- The problem -
Print back each record unchanged, without pictures.

--- Given records ---

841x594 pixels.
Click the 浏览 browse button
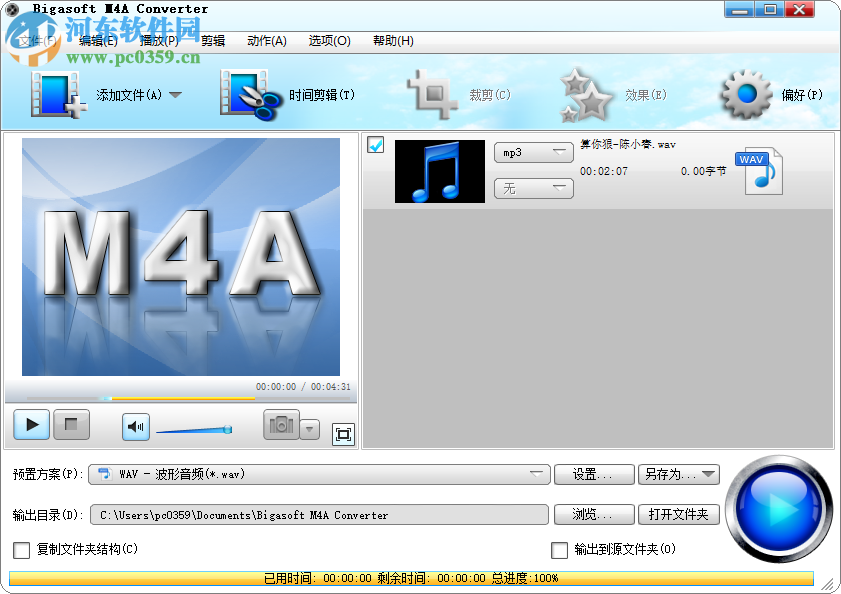pos(593,514)
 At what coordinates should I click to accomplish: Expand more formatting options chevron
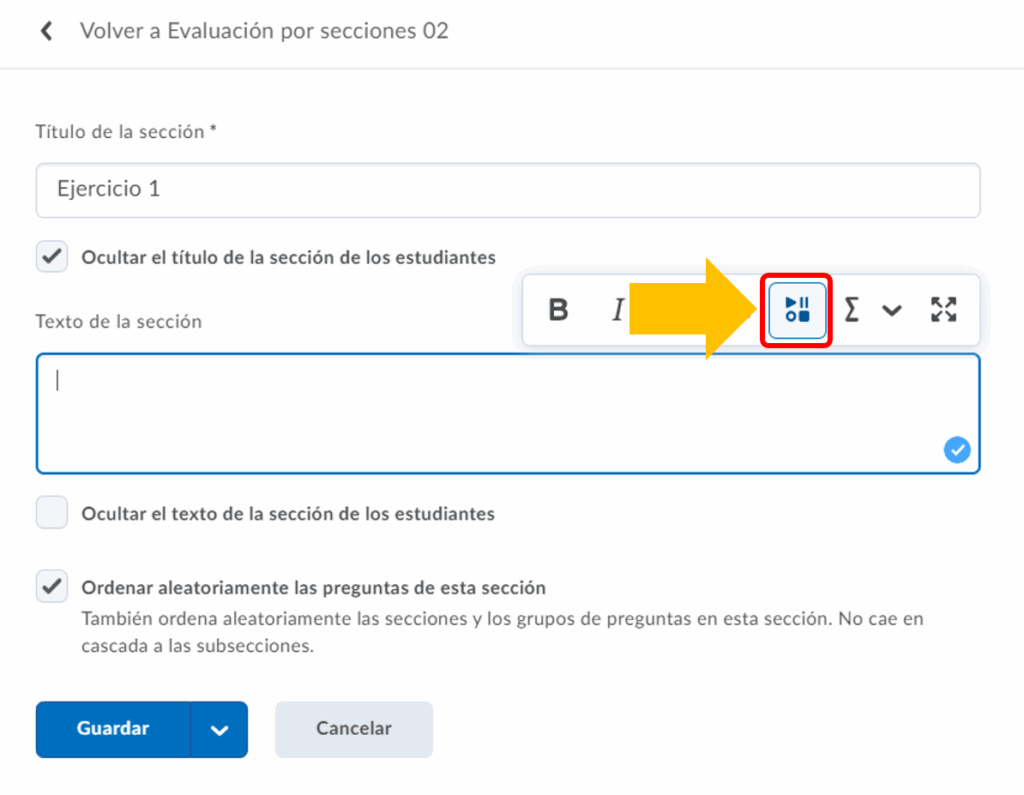891,310
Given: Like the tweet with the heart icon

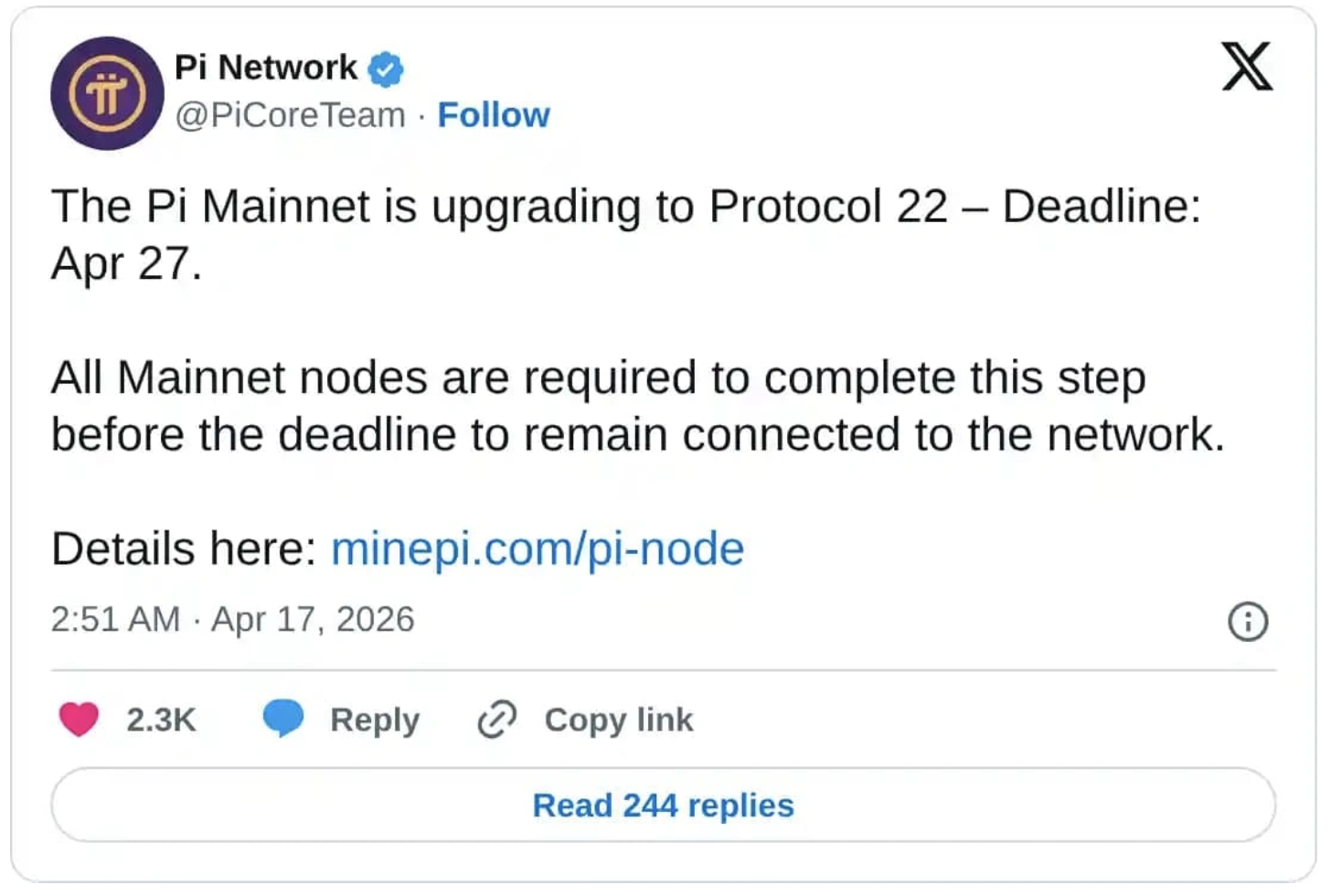Looking at the screenshot, I should pyautogui.click(x=79, y=720).
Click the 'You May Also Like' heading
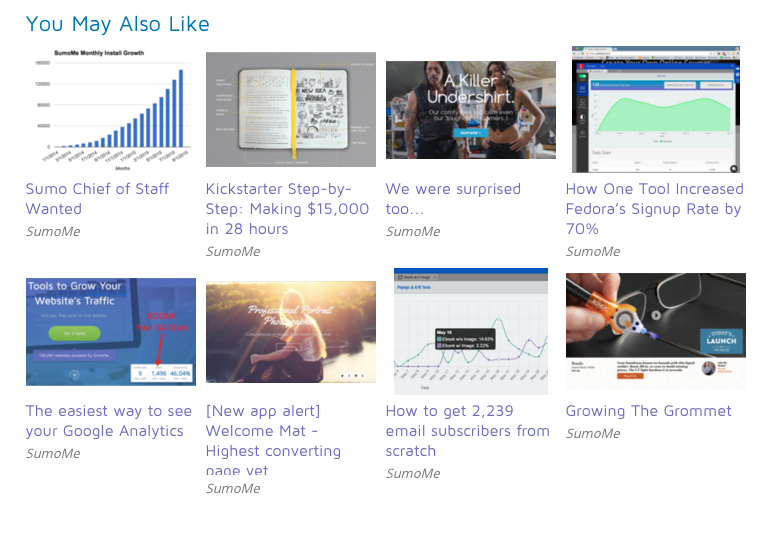The image size is (778, 534). 118,24
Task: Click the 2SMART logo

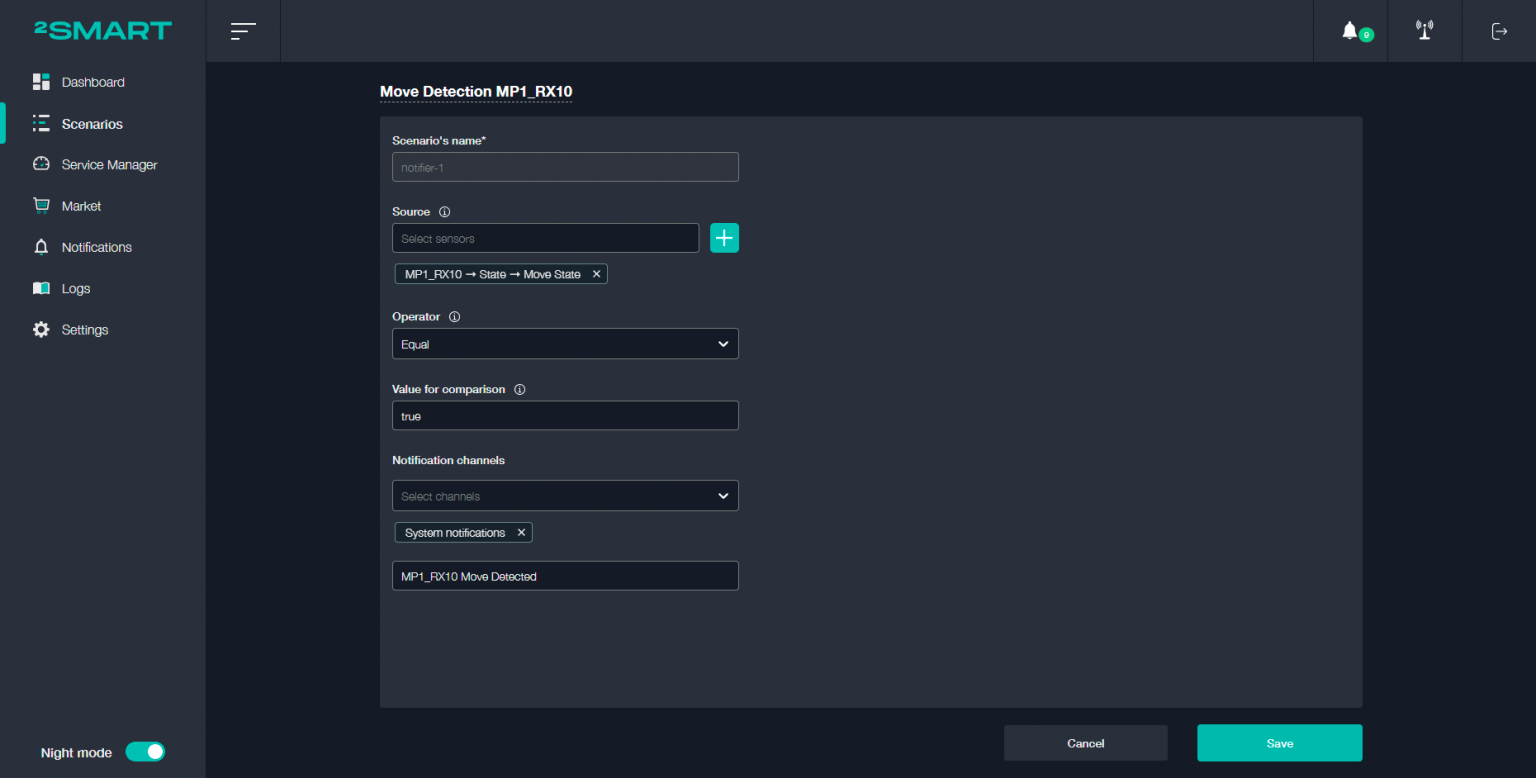Action: (x=99, y=30)
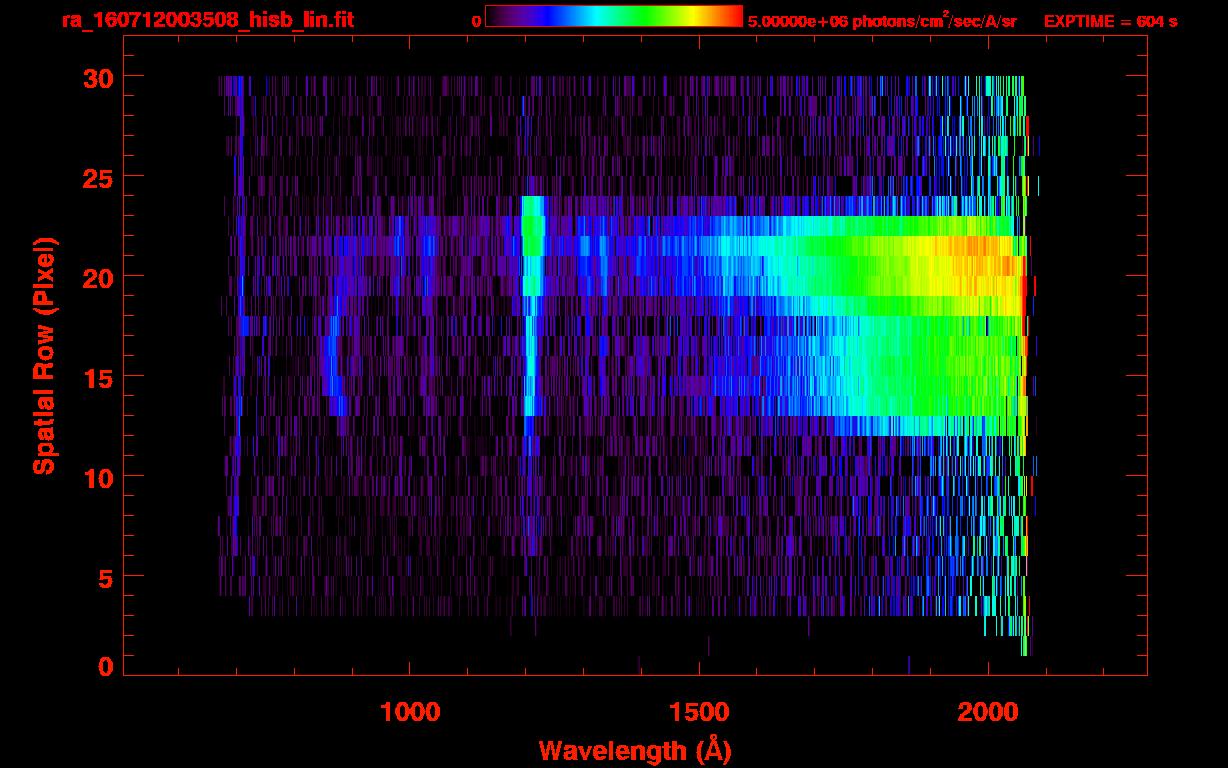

---

- Solved problem -
841x594 pixels.
Click the 浏览 browse button
pos(593,514)
 At what coordinates should I click to accomplish: Expand more formatting options chevron
891,310
Given: Like the tweet with the heart icon

Looking at the screenshot, I should pyautogui.click(x=79, y=720).
Click the 'You May Also Like' heading
The image size is (778, 534). 118,24
Task: Click the 2SMART logo

Action: (x=99, y=30)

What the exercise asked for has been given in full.